In the case where you have comments as an array property of the post itself, and you just have a 'post' DB with a bunch of huge 'post' documents in it, as Jake and others correctly pointed out you could imagine a scenario on a really popular blog post where two users submit edits to the post document simultaneously, resulting in a collision and a version conflict for that document.
ASIDE: As this article points out, also consider that each time you are requesting/updating that doc you have to get/set the document in its entirety, so passing around a massive documents that either represent the entire site or a post with a lot of comments on it can become a problem you would want to avoid.
In the case where posts are modeled separately from comments and two people submit a comment on a story, those simply become two "comment" documents in that DB, with no issue of conflict; just two PUT operations to add two new comments to the "comment" db.
Then to write the views that give you back the comments for a post, you would pass in the postID and then emit all the comments that reference that parent post ID, sorted in some logical ordering. Maybe you even pass in something like [postID,byUsername] as the key to the 'comments' view to indicate the parent post and how you want the results sorted or something along those lines.

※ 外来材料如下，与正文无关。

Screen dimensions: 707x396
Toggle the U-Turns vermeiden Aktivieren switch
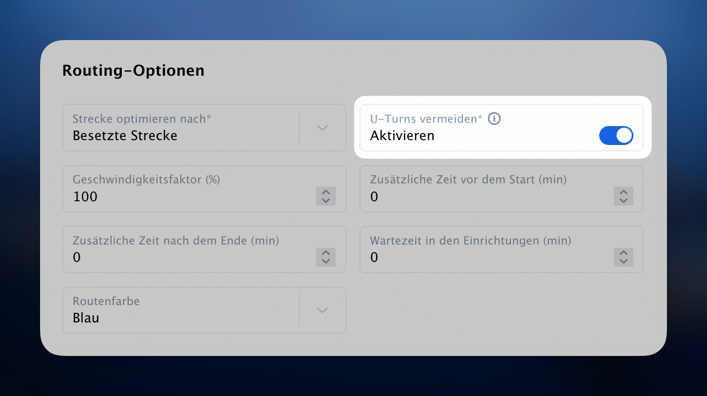pyautogui.click(x=616, y=136)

MongoDB handles documents a bit differently, allowing indexes to be built on sub-elements of a document, so you might see the same question on the MongoDB mailing list and someone saying "just make the comments a property of the parent post".
Because of the write locking and single-master nature of Mongo, the conflicting revision issue of two people adding comments wouldn't spring up there and the query-ability of the content, as mentioned, isn't effected too poorly because of sub-indexes.
That being said, if your sub-elements in either DB are going to be huge (say 10s of thousands of comments) I believe it is the recommendation of both camps to make those separate elements; I have certainly seen that to be the case with Mongo as there are some upper bound limits on how big a document and its subelements can be.